#### [Exercise description]
Your answer should reproduce every line of the material in which the word "Terms" occurs.

**** Input for this task ****

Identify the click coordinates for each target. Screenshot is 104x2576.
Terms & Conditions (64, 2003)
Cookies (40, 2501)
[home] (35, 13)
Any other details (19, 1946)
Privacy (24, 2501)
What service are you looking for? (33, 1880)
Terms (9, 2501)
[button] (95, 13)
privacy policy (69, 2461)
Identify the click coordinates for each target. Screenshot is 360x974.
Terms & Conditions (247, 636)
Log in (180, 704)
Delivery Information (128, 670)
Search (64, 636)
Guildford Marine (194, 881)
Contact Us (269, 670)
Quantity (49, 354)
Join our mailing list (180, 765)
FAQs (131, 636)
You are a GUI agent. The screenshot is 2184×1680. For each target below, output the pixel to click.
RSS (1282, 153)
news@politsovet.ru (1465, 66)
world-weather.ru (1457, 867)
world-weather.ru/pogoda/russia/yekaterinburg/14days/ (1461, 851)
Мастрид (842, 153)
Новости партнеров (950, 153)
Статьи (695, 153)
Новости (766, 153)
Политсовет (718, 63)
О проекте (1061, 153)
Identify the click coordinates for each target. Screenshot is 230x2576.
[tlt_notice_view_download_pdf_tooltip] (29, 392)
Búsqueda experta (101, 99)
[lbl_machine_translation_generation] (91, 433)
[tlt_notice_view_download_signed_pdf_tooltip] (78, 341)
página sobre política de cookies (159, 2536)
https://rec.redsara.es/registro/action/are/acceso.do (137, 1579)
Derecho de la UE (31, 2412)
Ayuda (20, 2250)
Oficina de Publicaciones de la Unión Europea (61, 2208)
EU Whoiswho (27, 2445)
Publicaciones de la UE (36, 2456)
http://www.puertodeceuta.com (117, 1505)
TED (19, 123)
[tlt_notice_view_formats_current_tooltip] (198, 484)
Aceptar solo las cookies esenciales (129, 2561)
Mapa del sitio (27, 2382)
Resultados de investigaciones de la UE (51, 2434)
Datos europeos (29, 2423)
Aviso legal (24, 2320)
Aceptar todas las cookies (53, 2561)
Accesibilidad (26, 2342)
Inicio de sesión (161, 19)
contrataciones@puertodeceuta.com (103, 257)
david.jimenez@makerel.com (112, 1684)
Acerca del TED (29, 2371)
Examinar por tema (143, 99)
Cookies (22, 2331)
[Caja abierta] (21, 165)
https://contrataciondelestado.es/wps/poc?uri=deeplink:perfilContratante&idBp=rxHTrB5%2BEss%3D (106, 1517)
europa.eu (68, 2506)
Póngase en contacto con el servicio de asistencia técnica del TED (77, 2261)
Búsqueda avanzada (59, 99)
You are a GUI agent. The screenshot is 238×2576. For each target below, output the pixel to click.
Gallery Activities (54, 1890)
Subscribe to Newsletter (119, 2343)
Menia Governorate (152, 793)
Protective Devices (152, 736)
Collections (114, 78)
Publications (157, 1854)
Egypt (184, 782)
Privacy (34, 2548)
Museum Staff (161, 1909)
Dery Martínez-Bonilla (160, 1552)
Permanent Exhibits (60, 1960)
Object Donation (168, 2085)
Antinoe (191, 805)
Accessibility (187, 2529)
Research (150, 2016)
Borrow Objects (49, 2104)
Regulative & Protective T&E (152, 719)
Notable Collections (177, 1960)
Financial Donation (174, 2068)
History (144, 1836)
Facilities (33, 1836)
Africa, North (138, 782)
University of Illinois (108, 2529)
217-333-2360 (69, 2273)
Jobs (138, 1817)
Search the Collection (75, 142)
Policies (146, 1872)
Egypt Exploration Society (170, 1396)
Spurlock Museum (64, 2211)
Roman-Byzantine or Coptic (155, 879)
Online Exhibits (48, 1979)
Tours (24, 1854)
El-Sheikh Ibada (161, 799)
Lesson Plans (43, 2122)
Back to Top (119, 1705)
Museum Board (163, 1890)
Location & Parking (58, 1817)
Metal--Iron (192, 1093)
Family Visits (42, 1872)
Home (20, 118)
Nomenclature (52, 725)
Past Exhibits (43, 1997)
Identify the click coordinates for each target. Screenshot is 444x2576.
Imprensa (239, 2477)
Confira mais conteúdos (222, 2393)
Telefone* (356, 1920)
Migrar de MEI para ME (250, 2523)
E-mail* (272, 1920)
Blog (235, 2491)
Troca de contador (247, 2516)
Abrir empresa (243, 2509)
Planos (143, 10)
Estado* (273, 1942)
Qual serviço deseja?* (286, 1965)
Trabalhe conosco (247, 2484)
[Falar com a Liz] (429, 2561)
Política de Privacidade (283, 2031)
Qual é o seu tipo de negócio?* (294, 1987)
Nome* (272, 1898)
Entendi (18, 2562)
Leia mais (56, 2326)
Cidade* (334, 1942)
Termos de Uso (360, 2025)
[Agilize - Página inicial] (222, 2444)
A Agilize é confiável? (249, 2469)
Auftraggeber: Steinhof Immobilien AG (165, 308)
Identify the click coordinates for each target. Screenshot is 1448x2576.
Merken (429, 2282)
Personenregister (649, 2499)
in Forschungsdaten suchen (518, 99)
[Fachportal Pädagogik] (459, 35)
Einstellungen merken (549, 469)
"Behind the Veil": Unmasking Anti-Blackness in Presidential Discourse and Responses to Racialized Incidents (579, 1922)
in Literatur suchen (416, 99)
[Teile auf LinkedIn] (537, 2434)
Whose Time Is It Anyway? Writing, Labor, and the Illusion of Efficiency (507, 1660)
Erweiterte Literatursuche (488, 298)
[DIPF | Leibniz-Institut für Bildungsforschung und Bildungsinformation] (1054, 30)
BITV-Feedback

****

#### [Expected answer]
Terms & Conditions (64, 2003)
Terms (9, 2501)
Terms & Conditions (247, 636)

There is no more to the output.